第6話

「でもね?私、すごく幸せだったんだよ」


 元カノは眉を八の字にして、つらそうに笑った。


「だってお前…」

「最初はまあ、あれれ?って思ったけど、でも別にイケないから不満ってのはなかったよ?…そういうもんだよねえ?」

「え…わたしに聞かれても」


 姉に同意を求めたのに困惑で返されたので話が繋がらない様子の元カノ。


「と、ともかく、いつもちょっと引いて『俺は参謀タイプ』みたいな感じのキミがさ、なんがすごくいっぱいっぱいで私を求めてくれてるの…嬉しかった」

「ほお……」

「先輩こっち見ないでください」

「前戯もいっぱいしてくれたよね。ずっとキスばっかしてて、次の日まで唇腫れちゃったくらい」

「…そういえばそんな日も…」

「先輩思い出さなくて結構です…あれは、挿入するよりその方がお前が気持ちよさそうだったから…」


 なんだこの羞恥プレイは。それに、それならなんで…


「別にキミとの本番が気持ち良くないなんてことなかったよ。繋がってるだけで、幸せだったもん」

「じゃあなんでだよ…」

「キミがだんだん、セックスの時につらそうになっていったから…」

「………」


 元カノの言うとおり、俺とこいつのセックスの相性は決して良くはなかった。俺のペニスはMサイズのゴムでも微妙に緩いくらいの、貧弱とは思いたくはないけど立派だとは言えないものだと思う。

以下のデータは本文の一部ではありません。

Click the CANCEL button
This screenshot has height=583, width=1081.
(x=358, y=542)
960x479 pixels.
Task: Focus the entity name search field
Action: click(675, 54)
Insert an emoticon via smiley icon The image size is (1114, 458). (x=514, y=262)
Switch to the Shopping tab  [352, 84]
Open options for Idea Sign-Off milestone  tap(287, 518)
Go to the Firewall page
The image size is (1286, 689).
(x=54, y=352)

 女性器の深さなんてのはそれほど個人差なんてものはないとも聞くけれど、身長も高めで小柄とは言えない元カノと男としては小柄な俺とは多少ミスマッチがあったと思う。あとは形とかなんだろうか。よくわからないけど。


 AVやらフィクションやらでよく見るような女性が激しくイクような様子は、俺とのセックスで元カノが見せることはなかった。俺が達した後、毎回こいつに抱きしめられながら「よかったよ」と囁かれるその言葉をだんだん信じられなくなっていった。

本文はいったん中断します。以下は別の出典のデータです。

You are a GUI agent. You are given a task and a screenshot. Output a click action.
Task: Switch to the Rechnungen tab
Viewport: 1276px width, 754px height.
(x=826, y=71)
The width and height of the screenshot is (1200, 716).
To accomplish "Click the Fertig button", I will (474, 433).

 俺は自分のことよりも、こいつをできるだけ気持ち良くさせてあげられないか、なんとか女としての歓びを俺が与えてあげられないか、セックスをしながらそんなことばかり考えるようになってしまった。でも俺にはできなかった。


(おい、そんな顔してんなよ、みんな見てるぞ?)

(え、うそ…)

(うそ。まあ俺くらいしかわからんと思うけど。昨晩はお楽しみでしたね)

(この!ばか!えっち!)

(蹴るなよ!)


 高校時代、元カレとのデートの翌日に教室で前夜の行為を思い出していた時の蕩けるような表情、あれを俺がさせることはできなかった。


 気がつけば、セックスの最中に元カレと比べられているんじゃないか、そして落胆されているんじゃないか、という猜疑心が生まれていた。


(ご、ごめん、早くて…)

(女の子はそういうの気にしないよ〜。がんばったね!よしよし〜)

(おまえなー…)


(下手で悪い…)

(もー、そんなこと言ってないよ〜。ね、ぎゅーってして?)


(ん?出ないの?)

(なんか今日調子悪いっぽい、ごめん…)

(そんな日もあるから謝らなくていいって!…じゃあねえ、お口でしてあげるね)

(それじゃ俺ばっかりで…)

(それじゃ、私にもお願い、ね?)


(今日はそんなに頑張らなくていいから、ぎゅーってしてくれてたらいいんだよ?)

(悪い…)


「私、そんなこと気にしないでっていつも言ってたよね…」

「気にしないでいられる訳がないじゃないか…」


 それに、結局、


「だいたい…あの夜の映像ちょっと見れば、わかるだろ。お前だってやっぱりああいうのを求めてたんだろうが」

「それは…ううん、あれ見られたら、そう思われるのは仕方ないよね…」

「仕方があるもないもないだろ」

「………」


 それでも俺はセックスレスになることなしに、頑張ったんだよ。それなのに、この裏切りはないだろう?